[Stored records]
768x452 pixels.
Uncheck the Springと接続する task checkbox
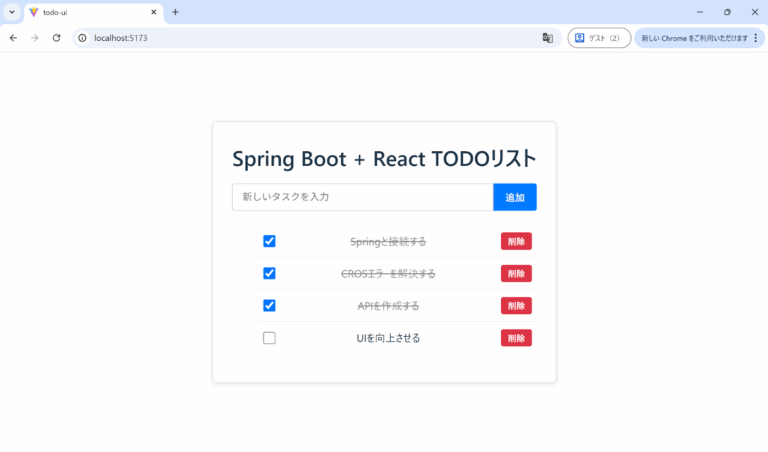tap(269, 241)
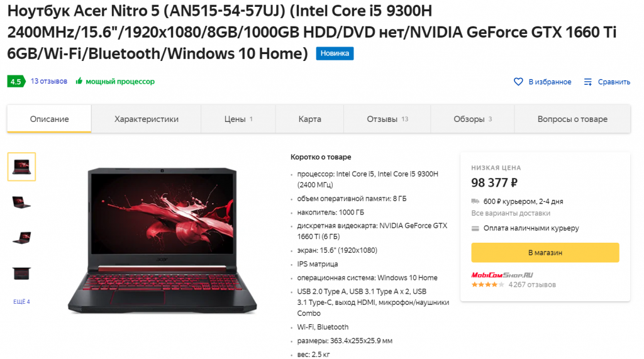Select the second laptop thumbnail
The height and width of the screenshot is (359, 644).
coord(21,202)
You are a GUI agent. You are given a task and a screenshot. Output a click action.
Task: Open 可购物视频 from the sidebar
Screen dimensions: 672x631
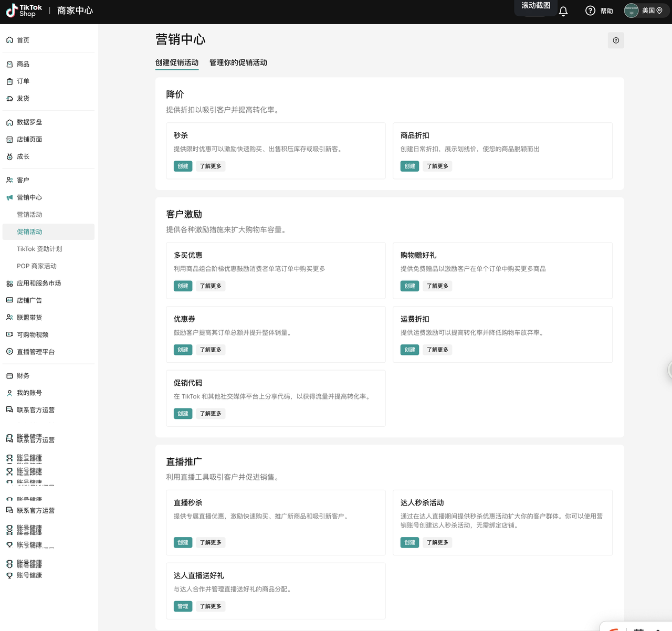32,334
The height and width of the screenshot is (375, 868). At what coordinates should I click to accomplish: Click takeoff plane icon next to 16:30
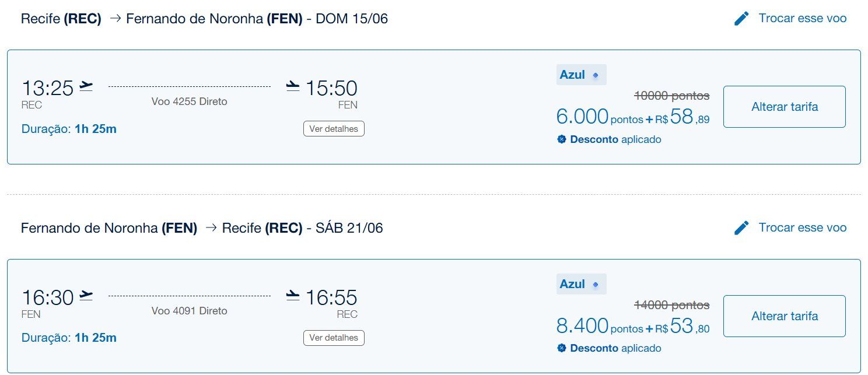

Task brief =
Would you write out the data exactly, with no pictures in the copy?

Response area =
768x452 pixels.
Uncheck the Springと接続する task checkbox
tap(269, 241)
Select the second laptop thumbnail
The height and width of the screenshot is (359, 644).
coord(21,202)
You are a GUI agent. You are given a task and a screenshot. Output a click action.
Task: Open 可购物视频 from the sidebar
Screen dimensions: 672x631
32,334
The height and width of the screenshot is (375, 868). At what coordinates should I click to accomplish: Click takeoff plane icon next to 16:30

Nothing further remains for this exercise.